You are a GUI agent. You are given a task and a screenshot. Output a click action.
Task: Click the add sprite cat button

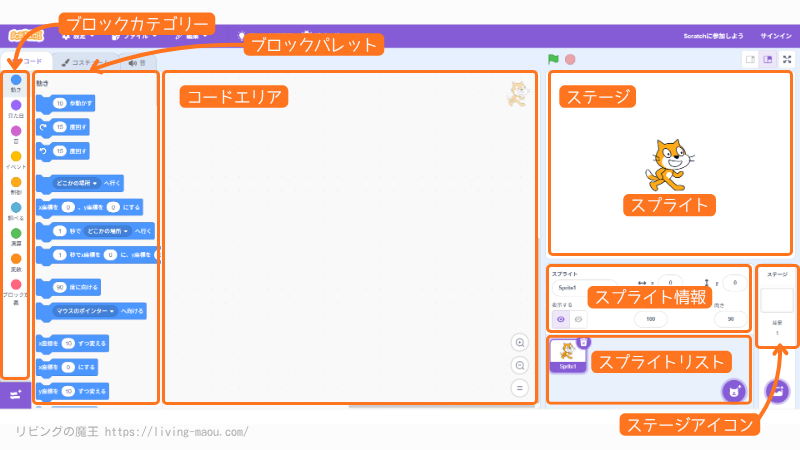(734, 390)
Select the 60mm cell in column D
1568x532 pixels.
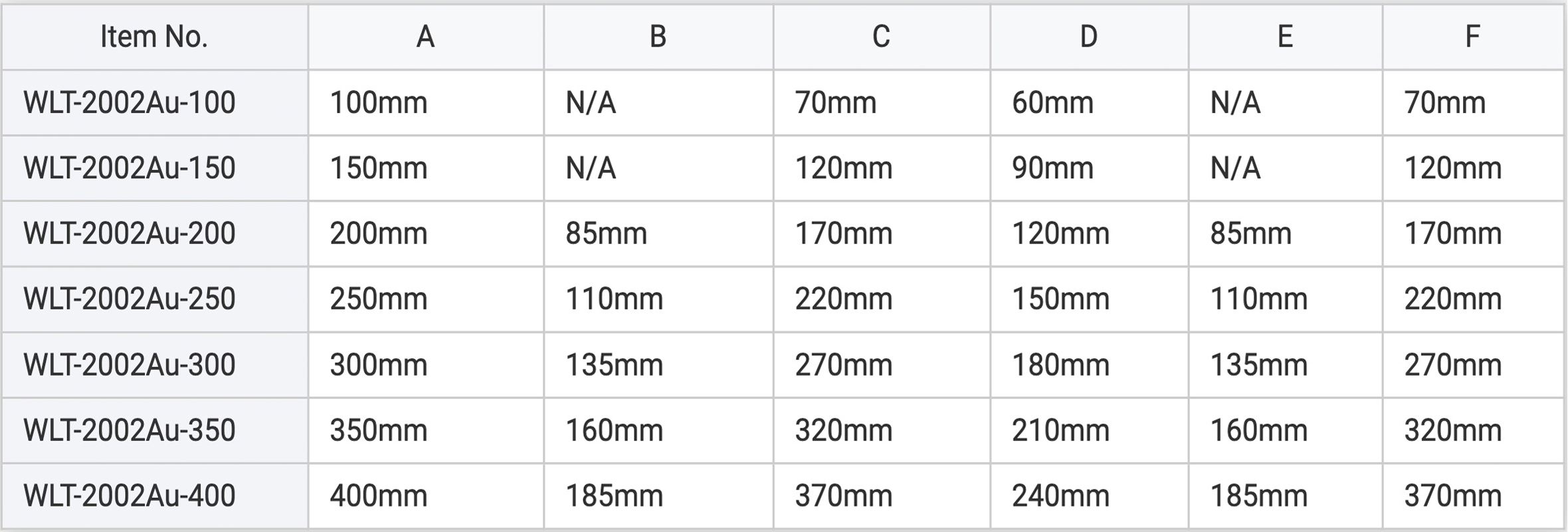(1053, 103)
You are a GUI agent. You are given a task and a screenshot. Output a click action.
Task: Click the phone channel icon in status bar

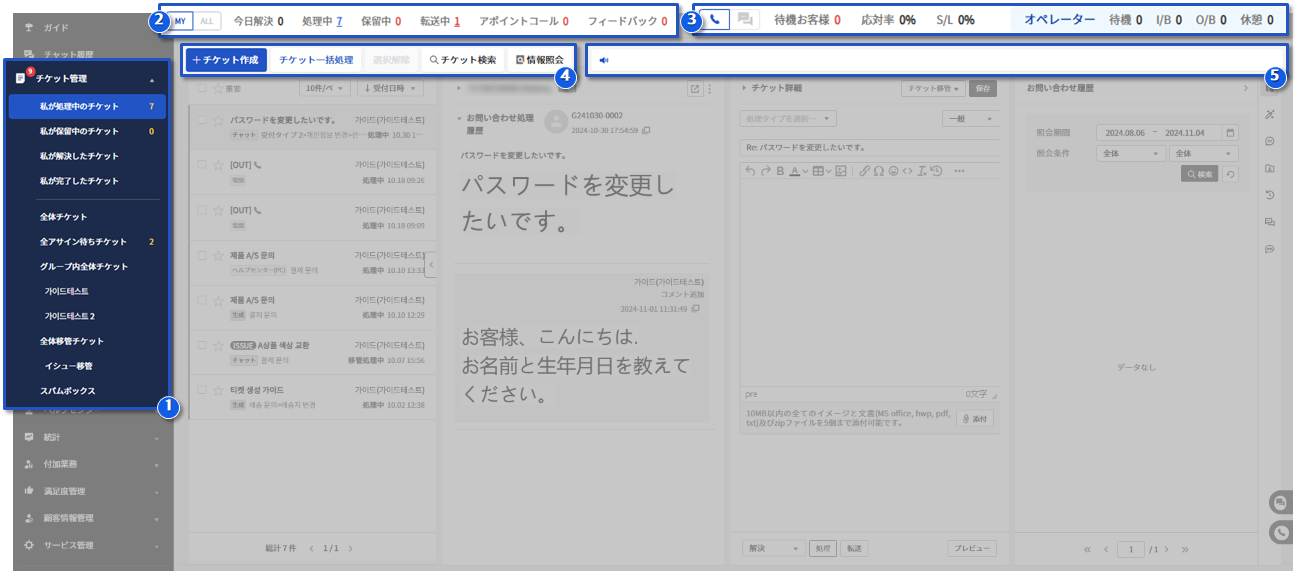click(715, 19)
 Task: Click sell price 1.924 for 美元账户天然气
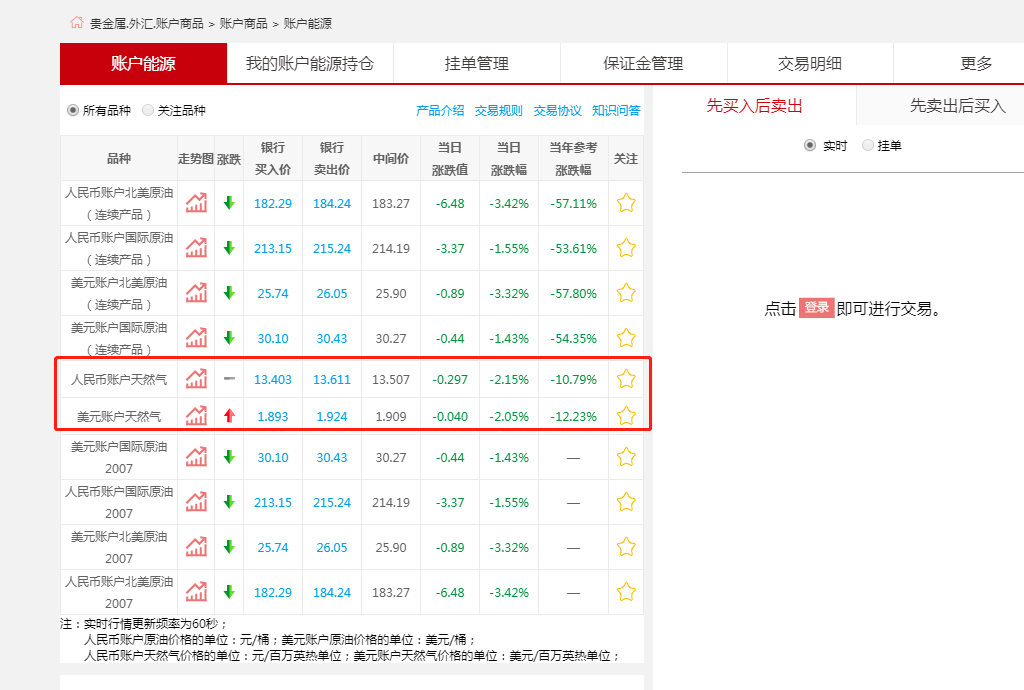pos(332,415)
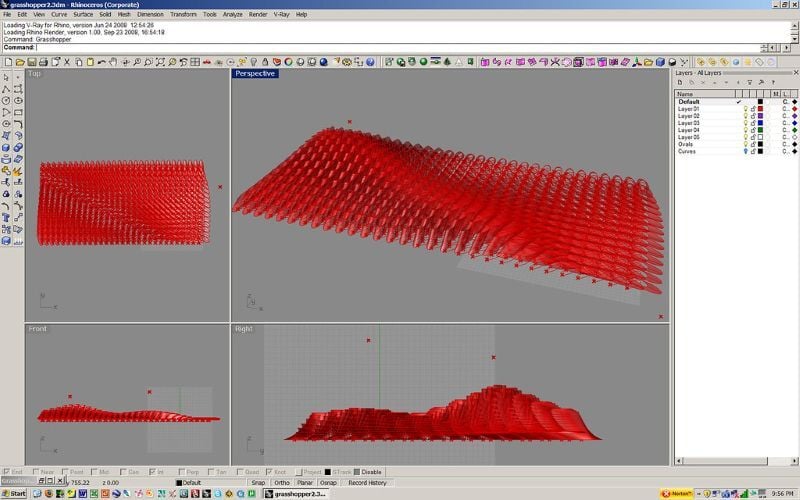Open the Surface menu
This screenshot has width=800, height=500.
point(83,15)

INSTRUCTIONS TO FOLLOW:
Without the pictures, write out every entry precisely as it appears.

TASK OUTPUT:
You are a GUI agent. You are given a task and a screenshot. Output a click action.
Task: Click the add sprite cat button

(734, 390)
Select the 60mm cell in column D
1568x532 pixels.
(1053, 103)
You are a GUI agent. You are given a task and a screenshot. Output a click action.
Task: Click the phone channel icon in status bar

click(715, 19)
 Task: Click sell price 1.924 for 美元账户天然气
pos(332,415)
Open the Surface menu
This screenshot has width=800, height=500.
point(83,15)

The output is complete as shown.